==== EXTRACT PROVIDED ====

Dell EMC also implemented Native Cloud Disaster Recovery across its IDPA line and enabled faster restores and quicker recalls from the cloud.
“We are announcing a tremendous push with our data protection appliances family, both in Data Domain and Integrated Data Protection Appliances, and the software that basically makes those two rock,” Barrett said.
Watch the complete video interview with Phalen and Barrett below:
Dell EMC has been operating in what is known as the purpose-built backup appliance industry and currently holds more than 55-percent market share for the segment, according to IDC. The latest announcements were designed to capitalize on a growing need for backup and recovery support as the enterprise world expands its cloud footprint.
“We’ve been modernizing our portfolio over the past three years, and now we’re at this exciting point where customers can take advantage of all of our strengths in a multicloud environment, in a commercial environment and for cyber-recovery,” Phalen said. “This market is hot, it is important, and it is changing rapidly.”
Sophisticated attacks
A sobering reminder for why Dell EMC’s enhancements are important to overall network security can be found in one of the more high-profile attacks to occur in recent years. In 2017, the NotPetya cyberattack ravaged systems around the globe, infecting the pharmaceutical giant Merck & Co., shipping powerhouse Maersk, and FedEx, among others.
“The company size almost doesn’t matter because everybody can lose their business fairly quickly,” Voss said. “We learned that recovery is real and we need to have a recovery strategy.”
NotPetya was especially sinister not only because it spread like wildfire, but it proved remarkably adept at destroying master boot records and encrypting data as it went along. To protect against this kind of cyber-devastation, enterprises would need data isolation.
In October, Dell EMC launched its new Cyber Recovery software and Cyber Recovery Services, designed to use automation and security analytics for isolating critical datasets yet allowing for faster system recovery.
“We have the mechanisms to get data into the vault,” Voss said. “The problem is how to automate the workflow. That’s a software that we wrote that goes along with the Data Protection Appliance.”

====

> [TASK TO COMPLETE]: Quote the Dell EMC data protection article word for word, beginning at the words "NotPetya was especially" and stopping after the words "need data isolation.".

==== RECORD SET ====

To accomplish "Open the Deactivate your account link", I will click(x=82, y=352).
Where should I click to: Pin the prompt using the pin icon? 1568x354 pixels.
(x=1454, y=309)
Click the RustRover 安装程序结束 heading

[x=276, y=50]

====

> [SOLUTION TO THIS TASK]:
NotPetya was especially sinister not only because it spread like wildfire, but it proved remarkably adept at destroying master boot records and encrypting data as it went along. To protect against this kind of cyber-devastation, enterprises would need data isolation.